What you are asked to do — Count the lines below holding "computer" and answer with that number only.
(The data Opens)
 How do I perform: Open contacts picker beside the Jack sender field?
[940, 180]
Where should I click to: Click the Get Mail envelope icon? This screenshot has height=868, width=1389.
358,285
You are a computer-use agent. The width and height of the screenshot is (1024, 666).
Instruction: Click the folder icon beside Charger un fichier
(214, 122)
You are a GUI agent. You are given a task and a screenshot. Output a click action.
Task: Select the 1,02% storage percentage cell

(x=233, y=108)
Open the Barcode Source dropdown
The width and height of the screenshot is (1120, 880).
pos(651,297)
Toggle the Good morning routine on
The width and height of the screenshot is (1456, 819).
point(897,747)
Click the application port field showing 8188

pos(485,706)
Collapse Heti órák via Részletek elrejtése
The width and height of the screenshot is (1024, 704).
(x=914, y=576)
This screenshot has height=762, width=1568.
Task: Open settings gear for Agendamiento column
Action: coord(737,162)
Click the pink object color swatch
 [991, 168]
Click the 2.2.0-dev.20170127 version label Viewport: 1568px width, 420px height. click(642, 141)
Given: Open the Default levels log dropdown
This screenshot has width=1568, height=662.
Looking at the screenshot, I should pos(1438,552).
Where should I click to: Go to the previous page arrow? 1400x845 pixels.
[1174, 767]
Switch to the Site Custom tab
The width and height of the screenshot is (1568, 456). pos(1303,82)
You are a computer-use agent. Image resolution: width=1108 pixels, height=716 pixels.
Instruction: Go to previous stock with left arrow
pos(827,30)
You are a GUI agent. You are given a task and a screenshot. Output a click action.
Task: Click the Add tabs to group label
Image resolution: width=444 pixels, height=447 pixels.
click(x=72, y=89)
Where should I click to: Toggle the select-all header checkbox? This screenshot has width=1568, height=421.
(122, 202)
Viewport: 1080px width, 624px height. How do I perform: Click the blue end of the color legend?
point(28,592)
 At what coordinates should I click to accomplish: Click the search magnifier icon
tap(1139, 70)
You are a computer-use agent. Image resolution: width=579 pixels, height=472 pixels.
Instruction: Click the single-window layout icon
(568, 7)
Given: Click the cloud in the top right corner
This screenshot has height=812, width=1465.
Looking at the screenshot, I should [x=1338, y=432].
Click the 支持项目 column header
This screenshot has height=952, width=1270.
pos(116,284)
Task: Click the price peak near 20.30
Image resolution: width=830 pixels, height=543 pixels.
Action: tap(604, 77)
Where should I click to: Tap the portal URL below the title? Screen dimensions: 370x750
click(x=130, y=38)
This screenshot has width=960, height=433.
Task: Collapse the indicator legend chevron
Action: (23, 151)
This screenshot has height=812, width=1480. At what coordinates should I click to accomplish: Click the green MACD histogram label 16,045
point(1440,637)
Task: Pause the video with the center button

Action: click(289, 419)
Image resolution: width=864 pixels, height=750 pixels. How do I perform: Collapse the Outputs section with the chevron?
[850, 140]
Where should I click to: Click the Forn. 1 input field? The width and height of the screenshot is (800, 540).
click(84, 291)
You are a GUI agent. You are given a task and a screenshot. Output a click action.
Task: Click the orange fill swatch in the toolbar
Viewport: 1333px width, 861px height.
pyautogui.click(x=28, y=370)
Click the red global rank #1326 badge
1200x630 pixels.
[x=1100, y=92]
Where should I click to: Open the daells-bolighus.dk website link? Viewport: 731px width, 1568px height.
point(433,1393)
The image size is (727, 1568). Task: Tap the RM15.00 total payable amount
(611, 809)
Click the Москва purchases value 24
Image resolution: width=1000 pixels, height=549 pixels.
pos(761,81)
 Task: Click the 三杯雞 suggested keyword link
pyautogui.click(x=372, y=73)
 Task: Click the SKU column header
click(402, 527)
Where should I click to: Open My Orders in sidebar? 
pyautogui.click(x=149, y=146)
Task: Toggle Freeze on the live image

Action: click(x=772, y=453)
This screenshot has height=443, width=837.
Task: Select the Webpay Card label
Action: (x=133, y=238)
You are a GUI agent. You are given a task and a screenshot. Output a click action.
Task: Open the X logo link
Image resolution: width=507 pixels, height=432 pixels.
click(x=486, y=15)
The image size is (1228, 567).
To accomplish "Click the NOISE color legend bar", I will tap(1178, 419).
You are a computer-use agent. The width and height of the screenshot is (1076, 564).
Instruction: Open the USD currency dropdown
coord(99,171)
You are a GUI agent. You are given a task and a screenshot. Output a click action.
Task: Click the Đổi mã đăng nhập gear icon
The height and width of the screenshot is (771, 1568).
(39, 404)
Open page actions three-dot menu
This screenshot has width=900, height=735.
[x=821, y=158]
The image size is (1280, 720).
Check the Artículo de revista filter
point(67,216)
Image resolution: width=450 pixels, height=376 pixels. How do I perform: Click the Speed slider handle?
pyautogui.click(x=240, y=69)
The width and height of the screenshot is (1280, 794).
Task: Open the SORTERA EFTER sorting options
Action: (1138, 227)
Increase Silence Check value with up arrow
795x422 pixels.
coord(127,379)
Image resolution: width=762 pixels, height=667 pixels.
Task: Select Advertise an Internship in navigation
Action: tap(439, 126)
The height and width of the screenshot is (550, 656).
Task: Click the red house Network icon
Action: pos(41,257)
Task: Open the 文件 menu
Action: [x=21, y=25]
(The data Closes)
Task solution — 4